Check each line of the data below for the word "base", then extract the ones that have it.

*** Opening of The data ***

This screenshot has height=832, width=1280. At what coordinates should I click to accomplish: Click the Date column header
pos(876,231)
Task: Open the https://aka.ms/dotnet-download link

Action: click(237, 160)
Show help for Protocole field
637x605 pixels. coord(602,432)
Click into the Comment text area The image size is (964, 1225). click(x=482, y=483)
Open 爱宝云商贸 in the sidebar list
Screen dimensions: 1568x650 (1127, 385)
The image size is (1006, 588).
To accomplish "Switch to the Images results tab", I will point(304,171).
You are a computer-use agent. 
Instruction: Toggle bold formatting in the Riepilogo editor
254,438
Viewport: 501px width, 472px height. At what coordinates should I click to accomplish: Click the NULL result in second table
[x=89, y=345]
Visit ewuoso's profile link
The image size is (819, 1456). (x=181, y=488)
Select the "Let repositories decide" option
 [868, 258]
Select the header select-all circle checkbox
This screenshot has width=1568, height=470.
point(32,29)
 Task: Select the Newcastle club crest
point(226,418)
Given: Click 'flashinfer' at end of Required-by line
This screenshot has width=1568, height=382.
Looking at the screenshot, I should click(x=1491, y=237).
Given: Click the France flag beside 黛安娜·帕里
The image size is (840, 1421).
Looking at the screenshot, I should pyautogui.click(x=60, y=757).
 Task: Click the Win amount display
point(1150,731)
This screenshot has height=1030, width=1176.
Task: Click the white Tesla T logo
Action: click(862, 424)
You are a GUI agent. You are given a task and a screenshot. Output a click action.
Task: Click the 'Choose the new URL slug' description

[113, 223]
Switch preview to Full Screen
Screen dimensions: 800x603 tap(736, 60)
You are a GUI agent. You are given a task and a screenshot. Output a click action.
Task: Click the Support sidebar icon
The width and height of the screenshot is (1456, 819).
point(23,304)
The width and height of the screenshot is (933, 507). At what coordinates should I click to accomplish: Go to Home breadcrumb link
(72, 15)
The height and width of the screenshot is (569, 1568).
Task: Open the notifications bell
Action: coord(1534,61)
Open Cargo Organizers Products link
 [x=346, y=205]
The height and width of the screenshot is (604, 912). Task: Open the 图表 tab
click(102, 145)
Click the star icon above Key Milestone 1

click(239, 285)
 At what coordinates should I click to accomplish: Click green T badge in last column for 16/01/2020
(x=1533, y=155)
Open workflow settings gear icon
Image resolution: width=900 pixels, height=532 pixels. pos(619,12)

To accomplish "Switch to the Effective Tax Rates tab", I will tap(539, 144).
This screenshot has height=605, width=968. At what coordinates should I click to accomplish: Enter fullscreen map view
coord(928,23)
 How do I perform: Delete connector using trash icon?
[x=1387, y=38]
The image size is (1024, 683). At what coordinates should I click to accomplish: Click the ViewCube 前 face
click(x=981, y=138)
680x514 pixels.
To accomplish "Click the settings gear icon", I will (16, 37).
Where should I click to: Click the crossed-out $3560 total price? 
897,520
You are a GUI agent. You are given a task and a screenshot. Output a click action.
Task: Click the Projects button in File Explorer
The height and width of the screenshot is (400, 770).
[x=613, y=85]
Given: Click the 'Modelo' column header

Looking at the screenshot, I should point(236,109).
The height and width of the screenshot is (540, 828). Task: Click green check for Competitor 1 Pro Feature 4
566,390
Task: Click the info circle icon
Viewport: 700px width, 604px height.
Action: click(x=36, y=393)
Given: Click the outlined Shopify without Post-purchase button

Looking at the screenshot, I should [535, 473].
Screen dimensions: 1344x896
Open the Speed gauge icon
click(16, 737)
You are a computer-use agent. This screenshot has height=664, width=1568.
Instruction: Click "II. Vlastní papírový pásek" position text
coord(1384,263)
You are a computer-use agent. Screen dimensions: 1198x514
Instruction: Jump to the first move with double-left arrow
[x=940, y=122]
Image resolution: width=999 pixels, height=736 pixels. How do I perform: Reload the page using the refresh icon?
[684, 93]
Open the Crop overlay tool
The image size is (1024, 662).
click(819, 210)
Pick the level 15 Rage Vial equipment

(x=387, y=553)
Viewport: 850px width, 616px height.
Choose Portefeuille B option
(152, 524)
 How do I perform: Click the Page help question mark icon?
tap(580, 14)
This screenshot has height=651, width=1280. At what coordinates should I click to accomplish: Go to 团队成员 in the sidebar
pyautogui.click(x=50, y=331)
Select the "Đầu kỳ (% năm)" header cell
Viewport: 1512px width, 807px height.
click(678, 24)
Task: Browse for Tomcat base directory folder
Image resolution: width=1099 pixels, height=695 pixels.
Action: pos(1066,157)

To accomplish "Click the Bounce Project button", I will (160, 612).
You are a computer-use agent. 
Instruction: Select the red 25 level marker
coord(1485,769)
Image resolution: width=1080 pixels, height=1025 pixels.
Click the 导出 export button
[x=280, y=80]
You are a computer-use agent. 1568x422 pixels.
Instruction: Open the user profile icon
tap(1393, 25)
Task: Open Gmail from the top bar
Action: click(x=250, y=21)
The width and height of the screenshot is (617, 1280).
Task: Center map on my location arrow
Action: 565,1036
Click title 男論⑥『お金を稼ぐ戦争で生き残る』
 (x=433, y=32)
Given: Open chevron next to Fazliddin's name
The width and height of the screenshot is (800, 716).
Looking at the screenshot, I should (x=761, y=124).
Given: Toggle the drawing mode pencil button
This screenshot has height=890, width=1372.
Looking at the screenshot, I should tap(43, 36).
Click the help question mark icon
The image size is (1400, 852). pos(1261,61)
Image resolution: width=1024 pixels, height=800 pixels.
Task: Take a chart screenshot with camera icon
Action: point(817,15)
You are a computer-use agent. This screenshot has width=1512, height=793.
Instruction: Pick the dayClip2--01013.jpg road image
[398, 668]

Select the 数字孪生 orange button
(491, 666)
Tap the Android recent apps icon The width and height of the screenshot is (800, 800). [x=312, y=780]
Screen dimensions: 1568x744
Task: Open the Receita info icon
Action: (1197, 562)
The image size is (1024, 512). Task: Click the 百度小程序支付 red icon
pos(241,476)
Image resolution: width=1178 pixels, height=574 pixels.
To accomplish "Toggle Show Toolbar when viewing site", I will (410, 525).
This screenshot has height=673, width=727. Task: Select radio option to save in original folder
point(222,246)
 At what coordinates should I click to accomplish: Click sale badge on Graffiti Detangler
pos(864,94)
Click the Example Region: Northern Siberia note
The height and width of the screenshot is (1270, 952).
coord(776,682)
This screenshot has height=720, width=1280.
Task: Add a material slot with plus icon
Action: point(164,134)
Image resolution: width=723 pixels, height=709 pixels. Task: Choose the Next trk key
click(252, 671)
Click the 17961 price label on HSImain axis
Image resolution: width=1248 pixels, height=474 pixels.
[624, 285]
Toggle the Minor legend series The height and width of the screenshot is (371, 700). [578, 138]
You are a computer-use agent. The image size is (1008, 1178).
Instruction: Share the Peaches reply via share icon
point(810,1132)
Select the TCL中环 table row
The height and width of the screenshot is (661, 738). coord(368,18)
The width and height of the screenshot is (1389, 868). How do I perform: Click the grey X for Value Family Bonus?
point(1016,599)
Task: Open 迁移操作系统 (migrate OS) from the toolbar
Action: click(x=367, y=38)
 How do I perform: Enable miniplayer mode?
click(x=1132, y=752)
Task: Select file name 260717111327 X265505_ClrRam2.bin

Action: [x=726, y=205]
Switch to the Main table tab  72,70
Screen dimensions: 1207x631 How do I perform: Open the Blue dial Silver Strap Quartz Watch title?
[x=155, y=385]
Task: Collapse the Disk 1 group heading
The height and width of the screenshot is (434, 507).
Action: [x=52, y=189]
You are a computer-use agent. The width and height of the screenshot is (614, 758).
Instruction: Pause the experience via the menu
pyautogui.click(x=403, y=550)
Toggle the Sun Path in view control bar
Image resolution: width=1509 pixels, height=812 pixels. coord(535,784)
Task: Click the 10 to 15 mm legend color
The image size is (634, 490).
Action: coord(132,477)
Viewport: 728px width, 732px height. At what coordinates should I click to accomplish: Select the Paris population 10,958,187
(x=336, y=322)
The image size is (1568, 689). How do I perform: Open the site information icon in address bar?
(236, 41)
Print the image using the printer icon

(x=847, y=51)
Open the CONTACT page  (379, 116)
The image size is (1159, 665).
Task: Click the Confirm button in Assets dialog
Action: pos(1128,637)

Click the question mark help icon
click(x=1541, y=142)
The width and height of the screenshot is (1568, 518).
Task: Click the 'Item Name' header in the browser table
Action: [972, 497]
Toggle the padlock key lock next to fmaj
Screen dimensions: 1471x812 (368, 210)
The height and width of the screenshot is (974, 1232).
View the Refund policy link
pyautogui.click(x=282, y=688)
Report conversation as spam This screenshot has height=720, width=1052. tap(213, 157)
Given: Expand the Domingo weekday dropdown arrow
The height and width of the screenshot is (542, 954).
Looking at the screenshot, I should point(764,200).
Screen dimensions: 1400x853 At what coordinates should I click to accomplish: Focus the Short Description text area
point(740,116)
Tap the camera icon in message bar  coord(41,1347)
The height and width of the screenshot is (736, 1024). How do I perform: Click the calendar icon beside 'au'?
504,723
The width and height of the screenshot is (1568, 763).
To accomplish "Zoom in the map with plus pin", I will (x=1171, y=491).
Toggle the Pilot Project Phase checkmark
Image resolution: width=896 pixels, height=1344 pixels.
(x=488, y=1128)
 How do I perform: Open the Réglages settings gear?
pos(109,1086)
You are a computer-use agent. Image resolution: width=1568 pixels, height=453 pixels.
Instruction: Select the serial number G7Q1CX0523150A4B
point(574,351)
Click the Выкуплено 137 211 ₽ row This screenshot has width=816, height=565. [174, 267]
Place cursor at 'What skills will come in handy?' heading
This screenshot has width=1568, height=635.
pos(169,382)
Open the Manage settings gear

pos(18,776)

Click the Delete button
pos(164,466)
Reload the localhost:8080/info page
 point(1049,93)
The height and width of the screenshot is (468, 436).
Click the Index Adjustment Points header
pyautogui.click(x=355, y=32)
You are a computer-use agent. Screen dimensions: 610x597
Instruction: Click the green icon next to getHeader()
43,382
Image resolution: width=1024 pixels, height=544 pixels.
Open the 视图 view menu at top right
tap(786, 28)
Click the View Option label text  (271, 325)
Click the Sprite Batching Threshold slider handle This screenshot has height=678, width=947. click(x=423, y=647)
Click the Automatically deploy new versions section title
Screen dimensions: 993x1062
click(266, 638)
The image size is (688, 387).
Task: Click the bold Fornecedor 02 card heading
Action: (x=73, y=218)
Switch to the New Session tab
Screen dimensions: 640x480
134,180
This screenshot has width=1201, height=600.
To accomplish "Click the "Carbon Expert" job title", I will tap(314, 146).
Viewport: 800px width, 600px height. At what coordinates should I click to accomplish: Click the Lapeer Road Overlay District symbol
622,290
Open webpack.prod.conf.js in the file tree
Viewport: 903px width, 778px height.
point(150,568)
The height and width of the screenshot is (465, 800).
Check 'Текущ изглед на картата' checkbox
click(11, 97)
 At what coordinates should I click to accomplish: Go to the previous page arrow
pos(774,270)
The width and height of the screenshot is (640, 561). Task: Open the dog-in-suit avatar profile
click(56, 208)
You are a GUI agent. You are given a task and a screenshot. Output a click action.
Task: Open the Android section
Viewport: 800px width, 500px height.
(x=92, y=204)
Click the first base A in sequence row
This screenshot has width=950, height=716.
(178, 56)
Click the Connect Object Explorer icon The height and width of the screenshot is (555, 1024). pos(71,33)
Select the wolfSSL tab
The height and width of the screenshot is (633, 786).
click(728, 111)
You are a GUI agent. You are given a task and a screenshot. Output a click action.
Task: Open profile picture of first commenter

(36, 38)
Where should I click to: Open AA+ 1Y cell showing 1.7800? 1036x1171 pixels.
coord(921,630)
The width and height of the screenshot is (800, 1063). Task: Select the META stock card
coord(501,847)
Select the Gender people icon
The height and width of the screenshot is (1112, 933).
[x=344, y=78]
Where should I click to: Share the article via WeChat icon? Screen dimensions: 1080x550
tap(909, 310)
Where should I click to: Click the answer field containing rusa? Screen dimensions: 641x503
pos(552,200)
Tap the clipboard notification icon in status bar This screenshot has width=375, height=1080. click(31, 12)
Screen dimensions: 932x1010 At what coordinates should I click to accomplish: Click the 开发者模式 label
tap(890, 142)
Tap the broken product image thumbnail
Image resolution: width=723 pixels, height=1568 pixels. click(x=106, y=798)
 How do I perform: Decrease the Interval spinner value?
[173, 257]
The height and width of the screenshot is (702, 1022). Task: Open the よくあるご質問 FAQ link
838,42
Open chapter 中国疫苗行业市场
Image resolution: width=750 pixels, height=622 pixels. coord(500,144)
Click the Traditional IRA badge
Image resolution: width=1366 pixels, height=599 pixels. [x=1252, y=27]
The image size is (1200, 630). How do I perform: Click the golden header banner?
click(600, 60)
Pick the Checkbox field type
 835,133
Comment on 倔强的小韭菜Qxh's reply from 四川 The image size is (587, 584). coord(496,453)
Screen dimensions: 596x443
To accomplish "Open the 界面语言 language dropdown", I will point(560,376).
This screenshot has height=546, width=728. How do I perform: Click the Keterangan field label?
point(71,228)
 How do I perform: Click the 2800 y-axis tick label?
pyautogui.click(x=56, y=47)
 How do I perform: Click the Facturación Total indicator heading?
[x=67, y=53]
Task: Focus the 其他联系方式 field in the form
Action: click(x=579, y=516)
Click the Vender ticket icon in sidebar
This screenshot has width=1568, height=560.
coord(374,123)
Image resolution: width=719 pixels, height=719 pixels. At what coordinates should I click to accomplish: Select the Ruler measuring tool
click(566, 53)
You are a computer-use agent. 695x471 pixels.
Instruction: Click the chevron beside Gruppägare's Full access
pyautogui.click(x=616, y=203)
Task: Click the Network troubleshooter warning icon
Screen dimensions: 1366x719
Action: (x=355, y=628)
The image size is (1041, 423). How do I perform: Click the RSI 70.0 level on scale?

*** Close of The data ***

## [Answer to the exercise]
Task: Browse for Tomcat base directory folder
Click the first base A in sequence row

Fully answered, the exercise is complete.